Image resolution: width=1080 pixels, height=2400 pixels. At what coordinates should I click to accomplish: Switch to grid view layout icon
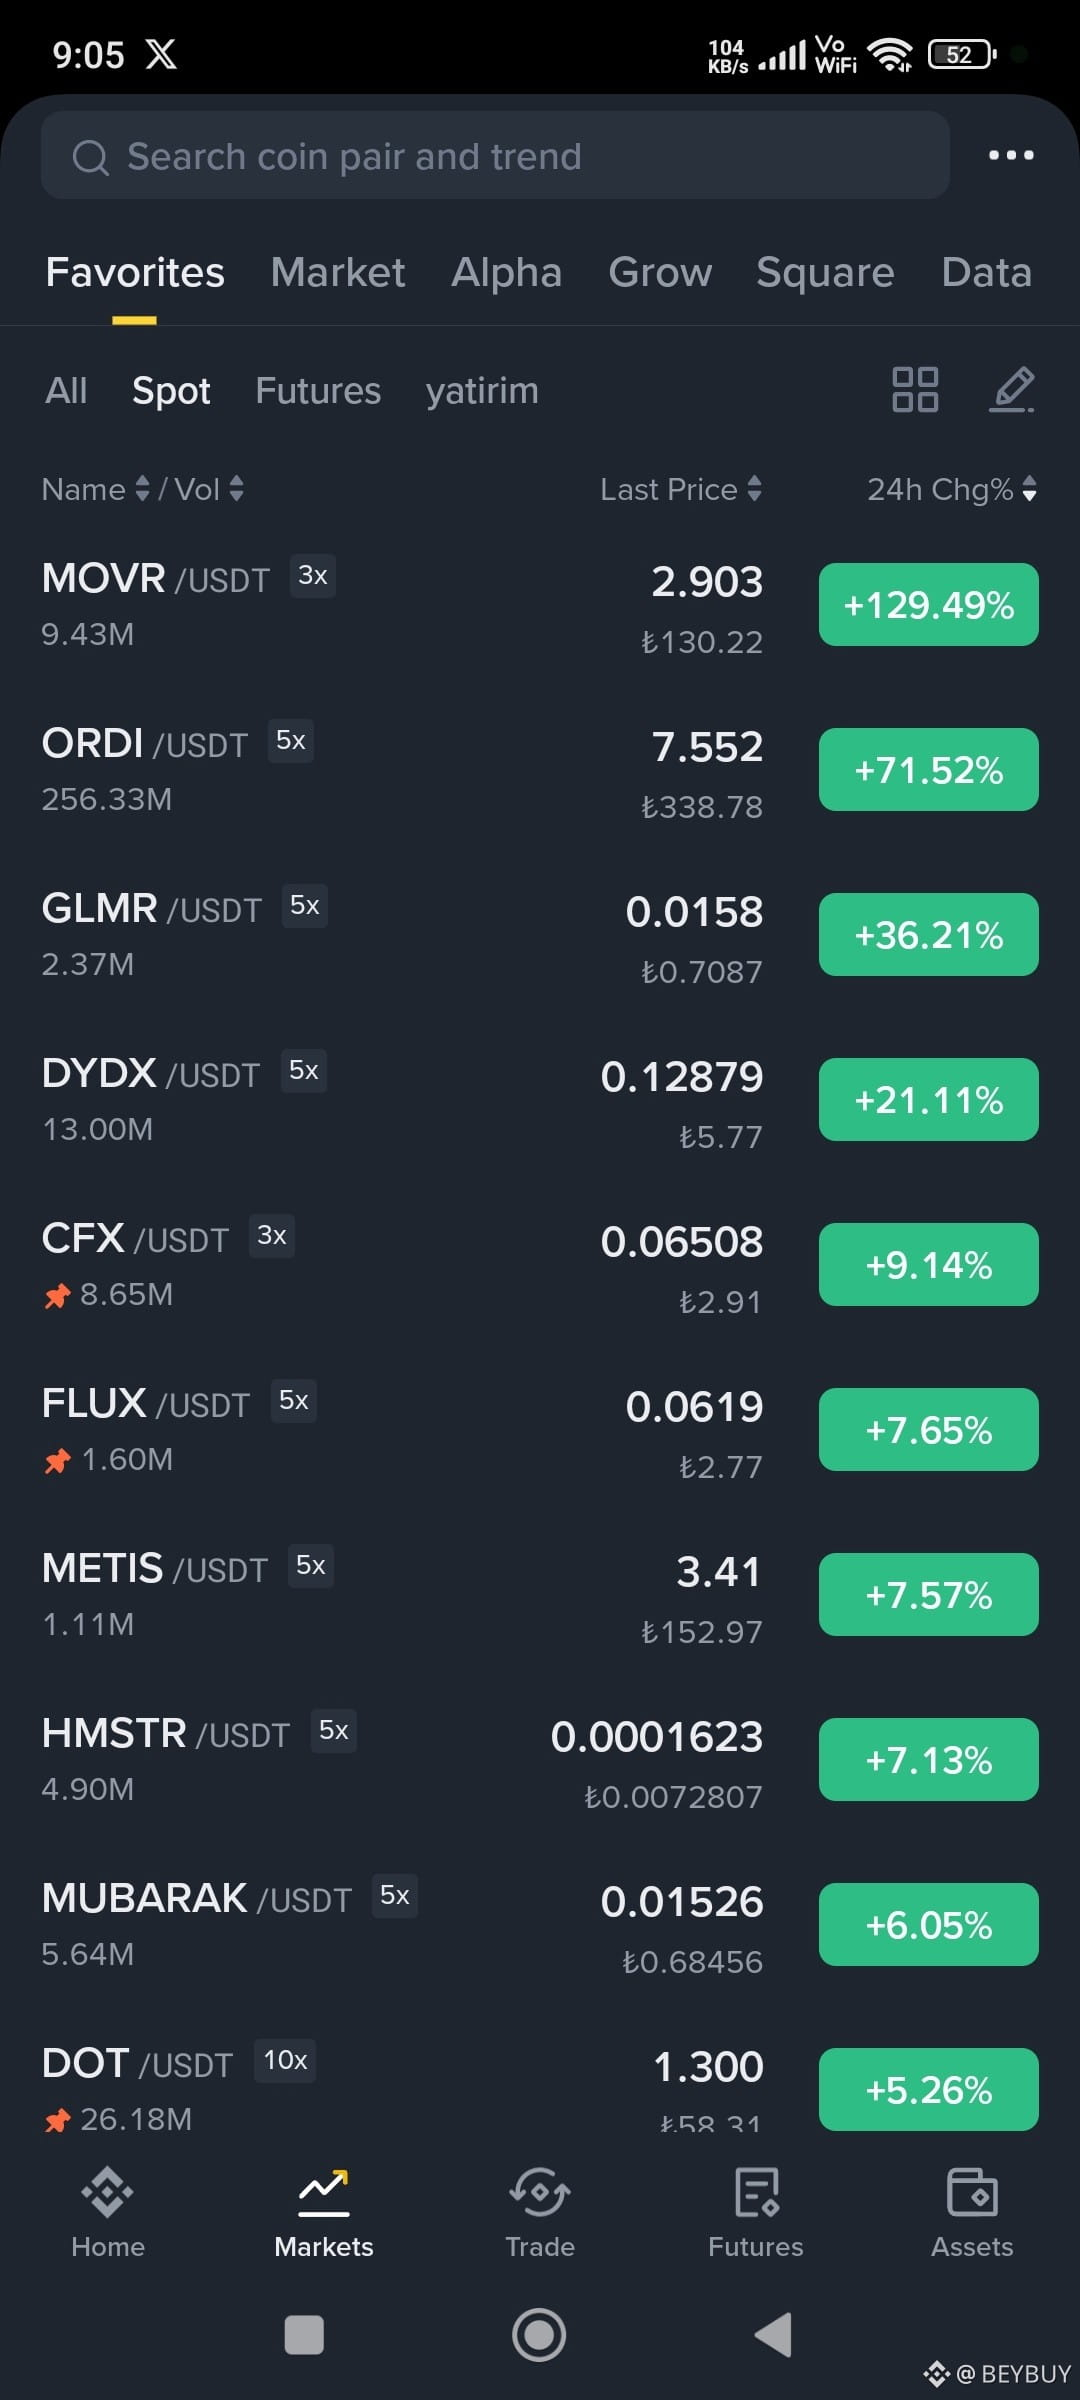click(x=915, y=390)
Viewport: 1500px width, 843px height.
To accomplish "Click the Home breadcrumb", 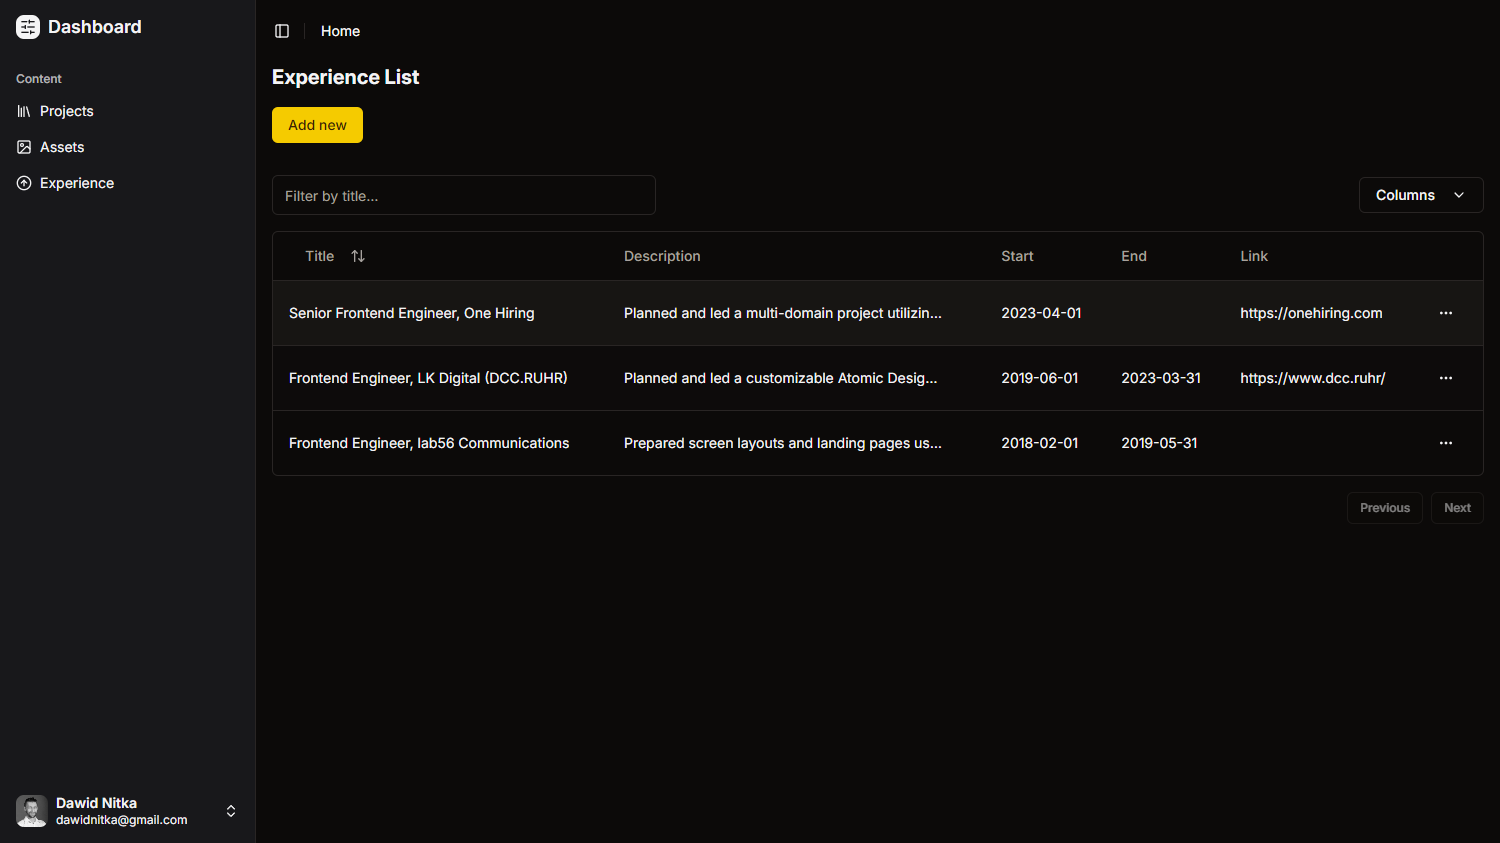I will coord(340,31).
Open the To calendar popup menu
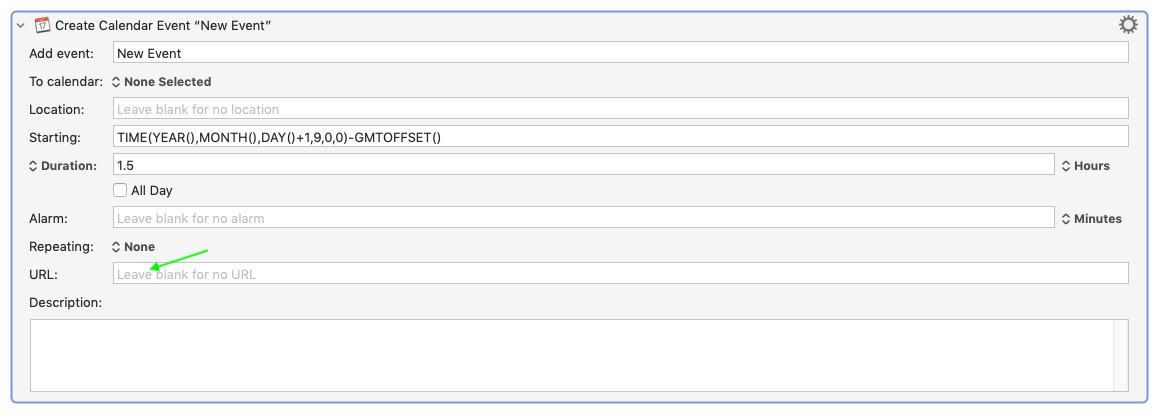Screen dimensions: 1159x417 [x=162, y=82]
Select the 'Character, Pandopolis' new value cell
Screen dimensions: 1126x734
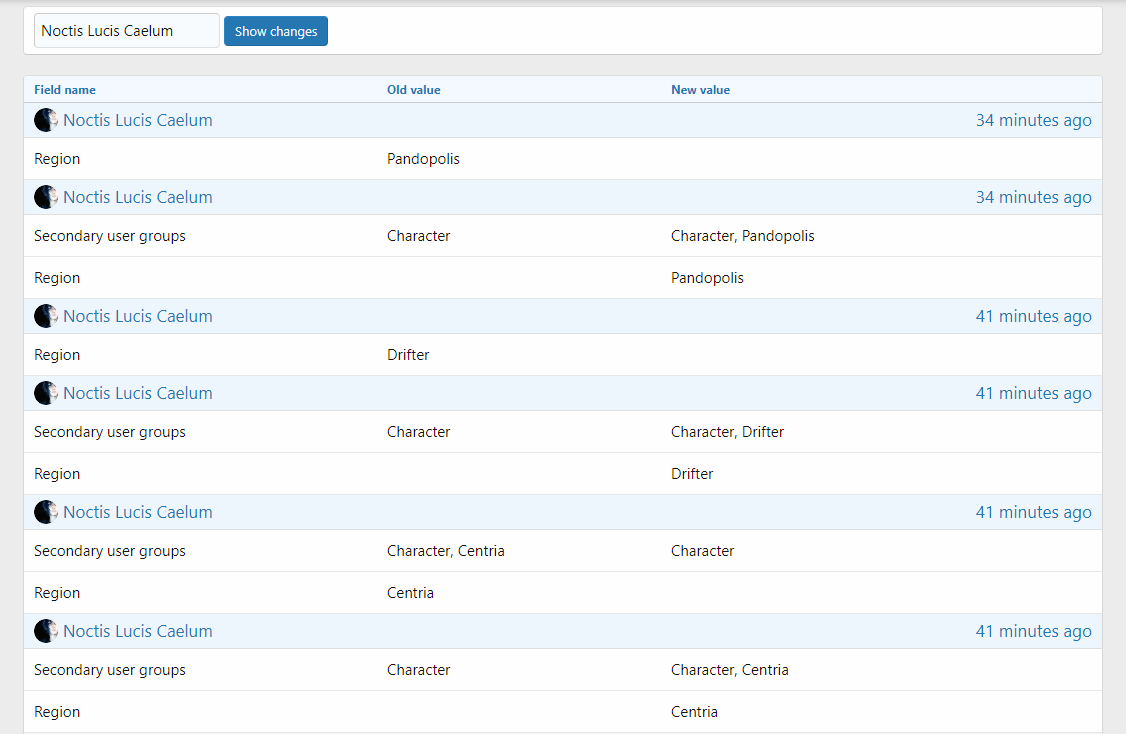tap(742, 236)
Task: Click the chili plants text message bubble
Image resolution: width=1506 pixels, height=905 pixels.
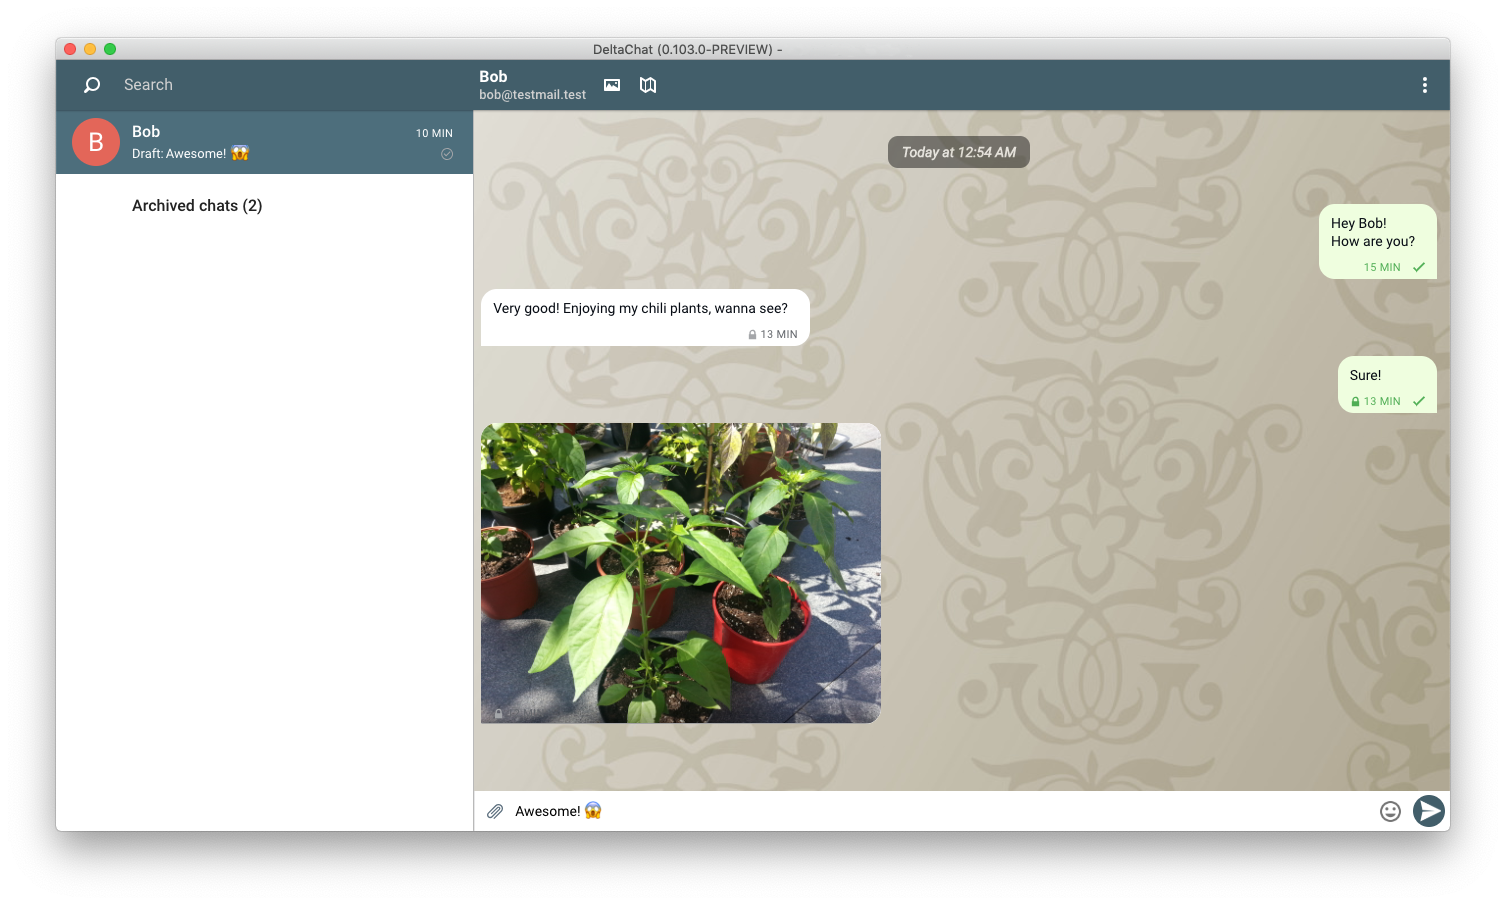Action: [644, 317]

*TRY IT*:
Beginning at the line that contains "Open the To calendar popup menu", give the remaining lines of the records again exactly, through the last one. Leave out pictures.

*OUTPUT BELOW*:
Open the To calendar popup menu
Screen dimensions: 1159x417 [x=162, y=82]
Select the 'Character, Pandopolis' new value cell
Screen dimensions: 1126x734
tap(742, 236)
Task: Click the chili plants text message bubble
Image resolution: width=1506 pixels, height=905 pixels.
Action: [644, 317]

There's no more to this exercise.